The company’s HR department had become increasingly concerned about some of the costs related to that program. In 2011, the company received $7.8 million in total pharmacy claims, of which $5.2 million was for maintenance prescription medications—a continuation of an upward trend that the company believed threatened the sustainability of its health benefits program.
The company added an active PBM service on top of its existing benefits plans, with no changes to the core benefits. The Canadian-designed service used several clinical programs and behavioural science strategies commonly used with U.S. benefits plans, modified for use in Canada. These proprietary strategies included active choice, message-framing campaigns, adjudication interventions, real-time patient handling processes and therapy optimization. While these strategies sound complicated and are new to drug plan management in Canada, they were extremely effective and drove significant savings for the plan sponsor with virtually no member concerns.
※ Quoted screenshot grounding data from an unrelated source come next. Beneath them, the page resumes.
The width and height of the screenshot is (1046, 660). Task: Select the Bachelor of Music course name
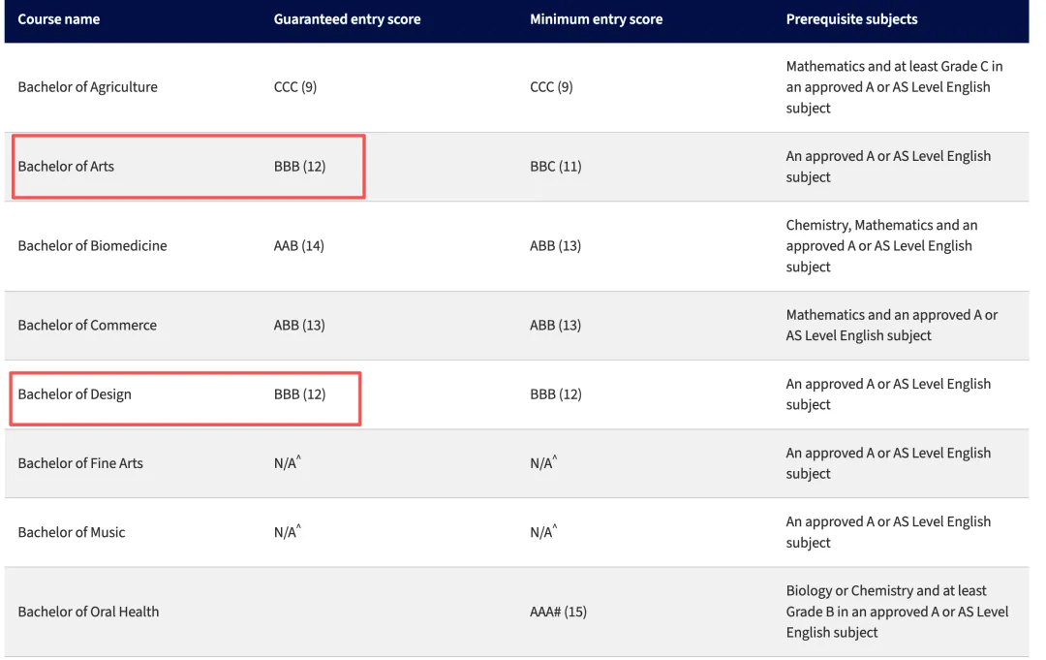click(72, 532)
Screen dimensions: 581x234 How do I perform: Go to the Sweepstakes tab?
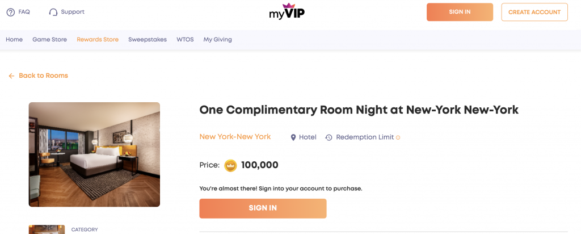click(148, 40)
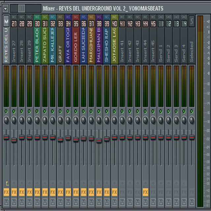The image size is (211, 211).
Task: Click the FX button on GRAFY track
Action: tap(60, 192)
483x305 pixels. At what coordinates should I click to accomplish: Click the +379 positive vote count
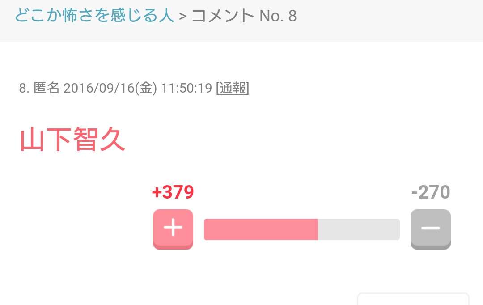[173, 192]
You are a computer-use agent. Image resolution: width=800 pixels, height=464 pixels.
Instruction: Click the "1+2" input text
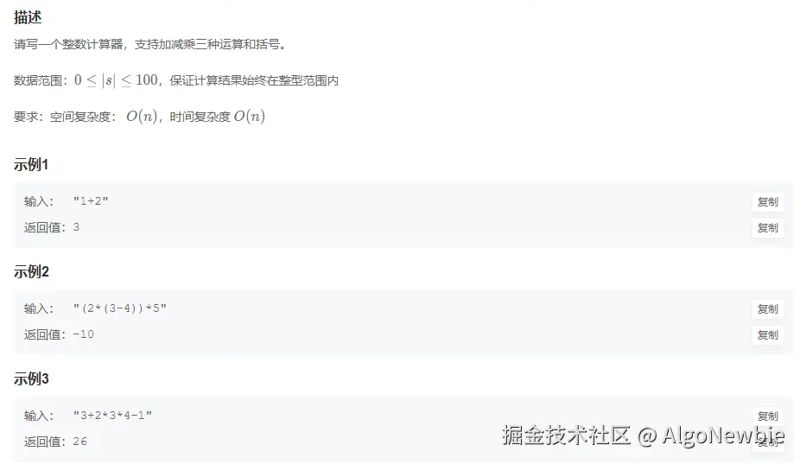point(91,201)
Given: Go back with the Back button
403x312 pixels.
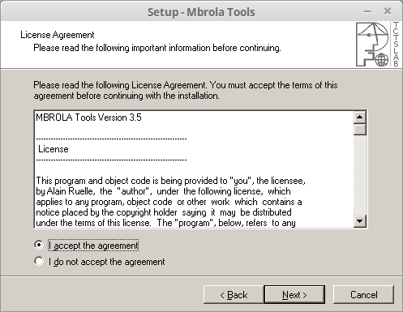Looking at the screenshot, I should tap(234, 295).
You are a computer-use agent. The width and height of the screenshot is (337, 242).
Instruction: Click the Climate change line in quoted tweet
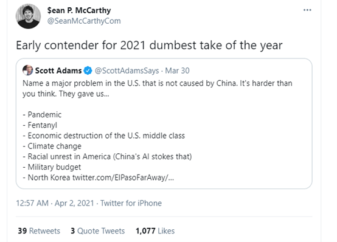[x=52, y=146]
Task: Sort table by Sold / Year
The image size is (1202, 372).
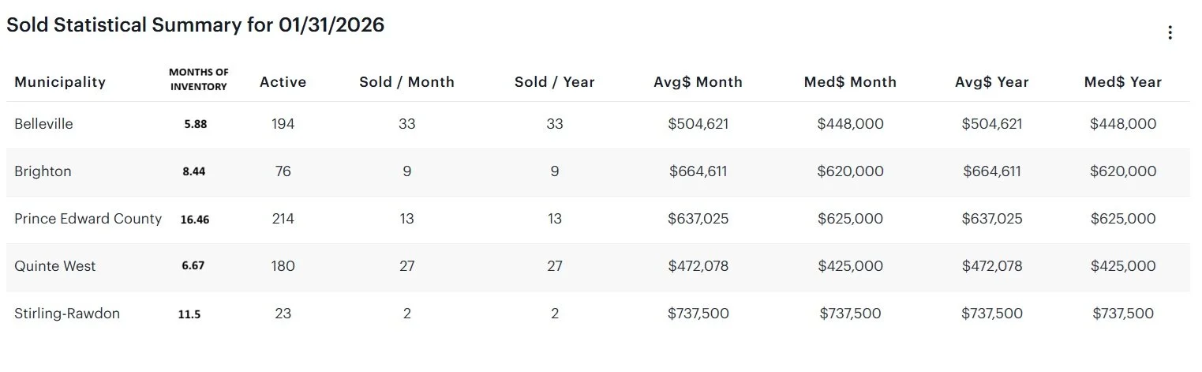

More specifically, with the active PBM service, the plan sponsor achieved the following results.
• 90% reduction in channel waste Pharmacists worked with patients to establish clinically appropriate dispensing intervals for maintenance medications, which ultimately reduced costs for the employee and the plan sponsor.
• 20% reduction in drug-mix waste Results showed a 7% increase in the use of lowest-cost alternatives, which was achieved through strategies such as targeted campaigns and therapy optimization best practices.
• 20% increase in the proportion of adherent patients [measured via the medication possession ratio (MPR)] Based on drug claim analysis over a one-year period, patients below a certain MPR threshold are deemed non-adherent because they do not have sufficient medication on hand to be adherent. In this case, the MPRs increased by more than 20% for three conditions: high blood pressure, high cholesterol and diabetes.
• 15% in plan savings Overall, the company experienced savings of 15% for the maintenance medication component of the prescription drug plan. One of the most interesting results was the 17-fold increase in employee adoption of the new program, with absolutely no participation incentives. This increase was completely attributable to the effectiveness of the behavioural sciences strategies (including active choice, adjudication interventions and real-time patient handling), which drove member engagement, patient adoption, informed decision-making and cost savings.
Reducing waste within prescription drug benefits plans and closing gaps in care are absolutely critical to help plan members achieve healthier outcomes at lower costs. And the most effective care doesn’t always have to be the most expensive alternative. Research has revealed that the biggest gap is not between what plan sponsors want and what employees want, but rather between employees’ good intentions and their observed behaviour. The key is to unlock these good intentions by using behavioural science, clinical expertise and actionable data to drive better decisions.